### Énoncé
Répondez brièvement aux questions suivantes sur le souvenir de 1963.
(a) Quelle firme la concession Renault voisine de l'hôtel hébergeait-elle ?
(b) En quoi consistait l'activité du « Club des Pingouins » ?
(c) Quelle était la température de l'air quand Bernard a accompagné le Procureur dans l'eau ?

### Document
Autre souvenir de 1963 : Nous prenions pension dans un hôtel voisin de la concession Renault qui hébergeait la firme Alpine. Nous y prenions nos repas et le midi, un respectable monsieur (Procureur de son état) partageait quelque fois notre table. Ce vieux célibataire faisait partie du « Club des Pingouins » dont l’activité consistait à se baigner en mer à l’heure de midi toute l’année ; donc hiver comme été. Bernard se laissa convaincre par le Procureur des bienfaits de ce genre de baignade. Il l’accompagna dans une eau à une température légèrement au-dessus de 0 ° tandis que celle de l’air était à -6°. De plus, il récidiva. Quel tempérament ! Ce tempérament ne manquait pas de créer de temps à autre une mésentente avec la direction locale de Dieppe.

### Données sources
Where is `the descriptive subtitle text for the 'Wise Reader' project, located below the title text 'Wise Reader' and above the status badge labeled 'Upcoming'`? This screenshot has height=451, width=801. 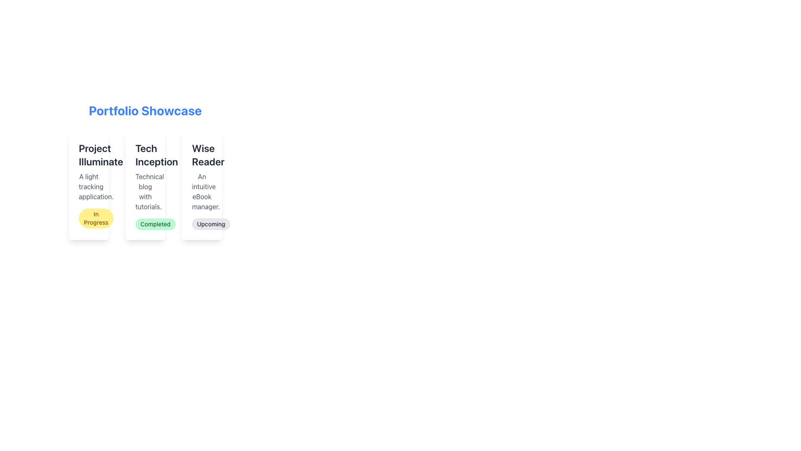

### Corrigé
(a) La firme Alpine.
(b) À se baigner en mer à l'heure de midi toute l'année, hiver comme été.
(c) -6°.